The drops in volume were especially felt in key regions such as the Yangtze River Delta, where volumes fell 12.3% to 785,300 teu from 895,400 teu previously and the Southeast Coast, which had previously outperformed other regions as some of its ports were in a ramping up phase last year.
Among the Southeast Coast ports, Jinjiang saw volume plunge by half to 19,300 teu and Xiamen saw throughput fall 10.3% to 81,700 teu. Overall the region saw throughput fall 9.0% to 336,700 teu.
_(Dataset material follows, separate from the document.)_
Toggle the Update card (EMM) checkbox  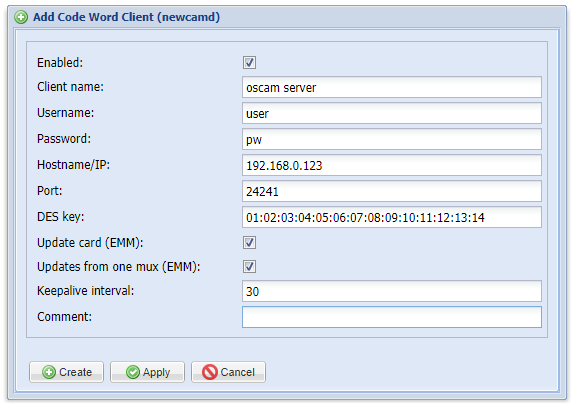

Expectedly, with the continuing slump at the port of Hong Kong, volume at Pearl River Delta ports fell 1.6% overall, with Cosco-HIT and Guangzhou South China Oceangate being the hardest hit, falling 10% and 6.3% respectively.
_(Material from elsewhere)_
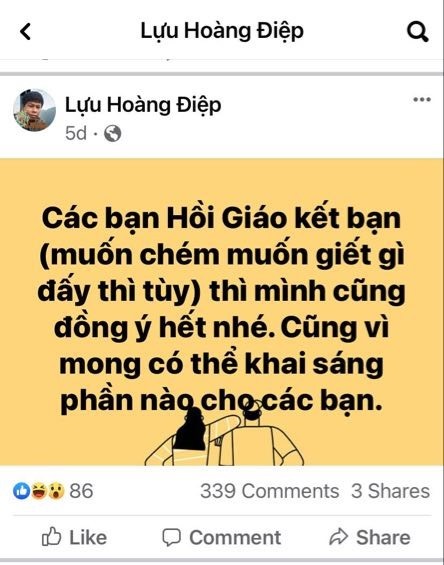
Task: Tap the share arrow icon
Action: pos(338,537)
The only bright spot left within the group appears to be the northern port cluster in the Bohai Rim, which not only has the highest throughput among the group but also saw the only rise in volumes. January throughput for this region rose 3.7% to 2.23m teu. The highest volume port, Qingdao, continued to power away, with throughput rising 6.0% to 1.54m teu.
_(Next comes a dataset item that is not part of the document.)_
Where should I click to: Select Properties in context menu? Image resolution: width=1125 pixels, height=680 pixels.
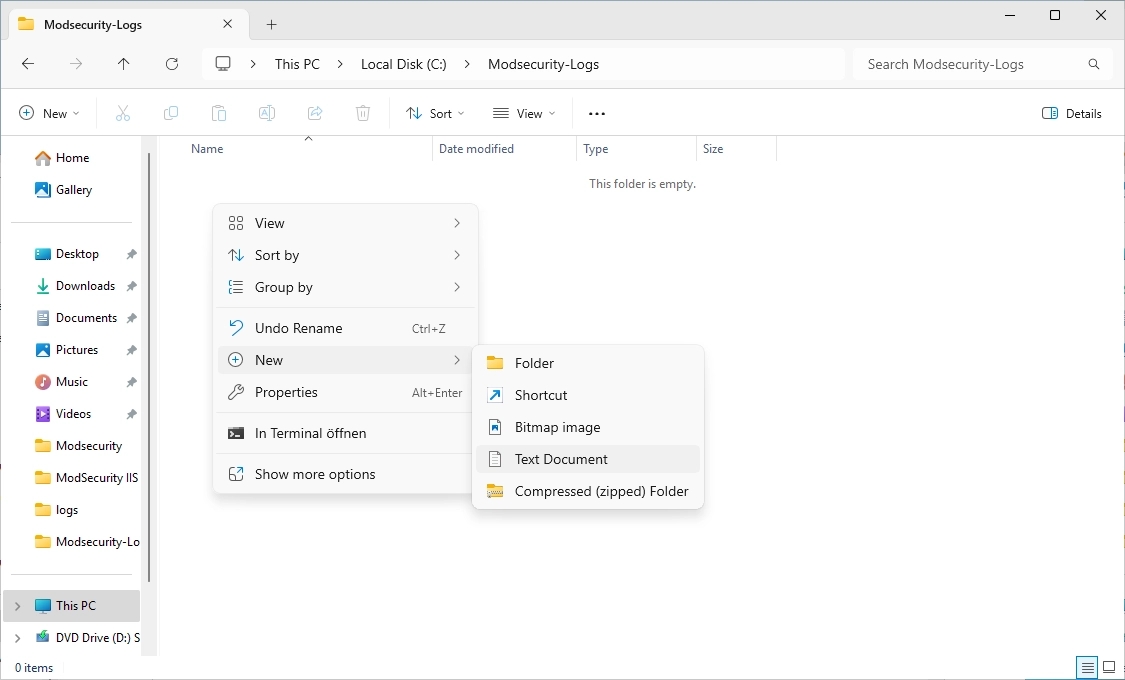[286, 392]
Meanwhile, Cosco Pacific's investment in overseas ports also seems to have paid off for them, with volumes here rising 6.3% to 830,00 teu, ironically, mainly on the back of a 23.8% rise in volumes to 131,800 teu at Cosco-PSA Terminal in Singapore, despite the fact that as whole Singapore’s container throughput was down 10.4% in the first month of the year.
The group's investment in Piraeus also continues to do well despite recent labour issues, with a 5% rise in volumes to 251,800 teu in January.